Conclusion

Il faut toujours le consentement de l’autre avant de lui partager un contenu intime. Le consentement, c’est s’assurer que l’autre a donné son accord.

Il est interdit de partager des informations et des contenus sur quelqu'un sans son autorisation. C’est puni par la loi !

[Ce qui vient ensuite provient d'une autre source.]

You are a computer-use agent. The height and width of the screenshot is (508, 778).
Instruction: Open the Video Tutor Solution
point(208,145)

Si tu es témoin ou victime de violence, il existe de nombreuses façons d'agir :

  • Parler avec la victime ou ses amis pour rompre l'isolement qu'elle subit ;

  • Dire au harceleur que ce qu’il fait est interdit et puni par la loi ;

  • Alerter un adulte de confiance qui pourra t’accompagner ;

  • Contacter le 3018, la ligne nationale contre le harcèlement et les violences numériques ;

  • Signaler puis bloquer les contenus et comptes sur les réseaux sociaux ;

  • Signaler les contenus illicites auprès de Point de Contact ;

  • Faire des captures d’écran des messages de harcèlement permet de conserver des preuves ;

  • Les victimes ont droit de porter plainte auprès de la gendarmerie ou d’un commissariat de police.

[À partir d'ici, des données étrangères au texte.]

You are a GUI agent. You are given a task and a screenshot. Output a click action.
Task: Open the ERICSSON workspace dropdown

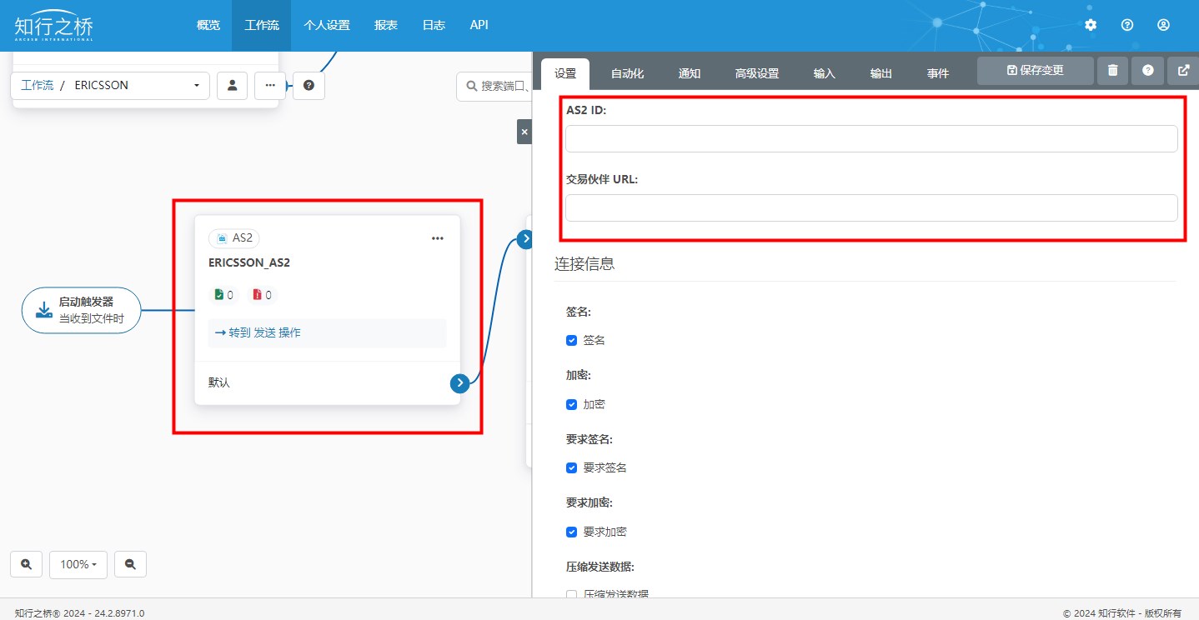click(110, 85)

Ce que dit la loi (le Code Pénal) :

  • L'établissement scolaire doit prendre en charge la situation dans la mesure où des élèves sont concernés, même si le harcèlement est numérique ;

  • Le harcèlement est passible de 1 an de prison et de 15 000€ d'amende ;

    Les circonstances aggravantes suivante augmente de 1 an de prison et 15 000€ d'amende chacune :

    • Lorsqu'il est commis sur un mineur

    • Lorsqu'il s'agit, entièrement ou partiellement, de cyberharcèlement

    • Lorsqu'un mineur était présent et y a assisté

  • Le partage de vidéos ou de photos dénudées sans l’accord de la personne concernée est passible de 2 ans de prison et de 60 000 euros d’amende.

    La peine est plus lourde s’il s’agit d’une personne mineure. L’auteur des faits risque jusqu'à 7 ans d’emprisonnement et 100 000 euros d’amende ;

  • Communiquer et rendre visibles des images de mineurs dénudés peut s’apparenter à de la pédopornographie passible de 5 ans d’emprisonnement et de 75 000 euros d’amende.